Under proposals being considered by the council, homes which have been left abandoned for more than five years would see a 100 per cent premium and those empty for between one and five years would be charged an extra 50 per cent on their council tax bills.
But the council says it is not looking at charging a premium for second homes in the region, of which there are currently 227.
Cabinet approved holding a consultation with residents and property owners on the proposal at its meeting on Thursday, November 21.
Despite scrapping the 50 per cent council tax discount in April 2018, there are still more than 2,000 long-term empty properties across RCT.
The council hopes that the prospect of paying a premium on the council tax bill may encourage more property owners to bring their empty homes back into use sooner, and that it will earn it about £1m a year.
Councillor Mark Norris, cabinet member for corporate services, said he hoped the approach would increase the number of empty properties being brought back into use.
He said: “The work we are doing currently is quite successful. This is another string to our bow.”
Cllr Andrew Morgan, the leader of the council, said there was “no excuse” for properties to be left empty.
He said: “I absolutely think premiums on empty properties is the way forward.”
Cllr Maureen Webber, the deputy leader, said: “We are losing money by these properties remaining empty.”
Cllr Robert Bevan, the cabinet member for housing, said 40 per cent of the more than 2,000 empty properties in RCT are owned by people living outside the area so they effectively have “absent landlords”.

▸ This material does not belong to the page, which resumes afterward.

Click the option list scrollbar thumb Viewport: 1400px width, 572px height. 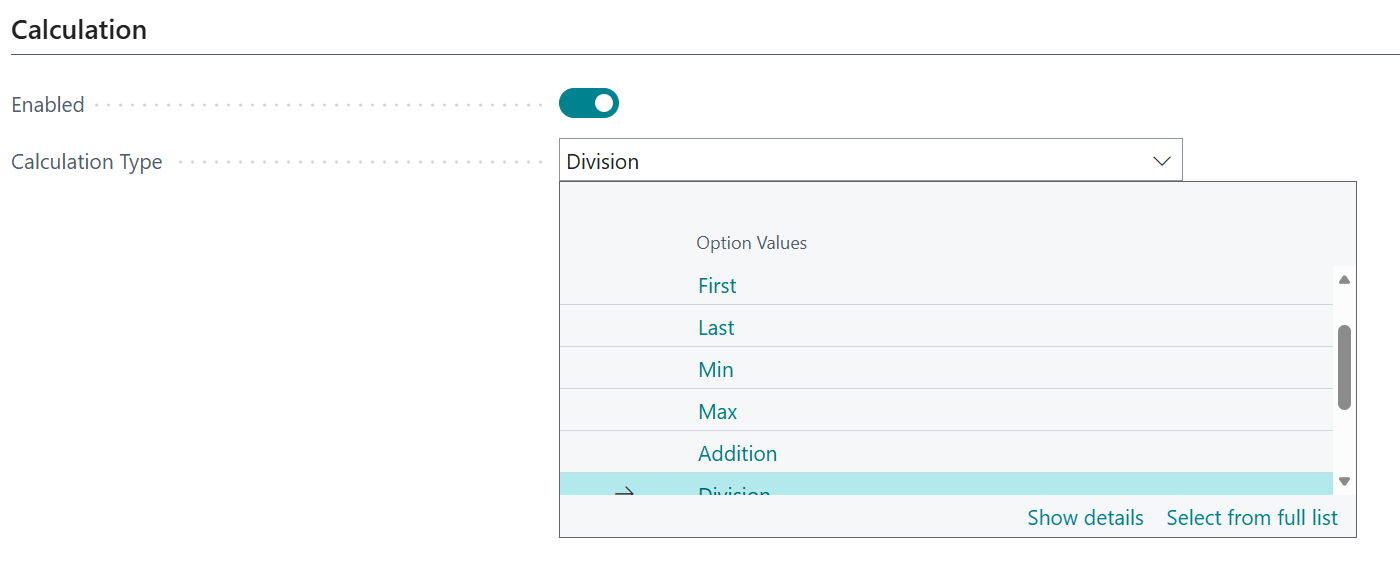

On the issue of second homes, he pointed to the issue of holiday homes in north Wales and said: “We need to be mindful as we progress particular as tourism grows that this is a problem that is coming down the line.”
After the consultation the proposal will go before full council at some point in the new year for a decision.
If full council eventually approves the proposal, it would come into force from October 1, 2020 as no time before April 1, 2016 is taken into account when looking at how long a property has been empty.
Of the 2,275 long-term empty homes in RCT, 1,126 have been empty for between one and five years and 662 for more than five years.
Just 210 have been empty for up to six months and 277 have been empty for between seven months and a year.
Pontypridd has the highest number of long-term empty properties at 251, with Rhigos, Penywaun and Llanharry having the joint fewest with nine.
Council tax data shows that 40 per cent of long-term empty properties in RCT are owned by people who live outside RCT and 38 per cent of RCT’s second homes are owned by people who don’t live there.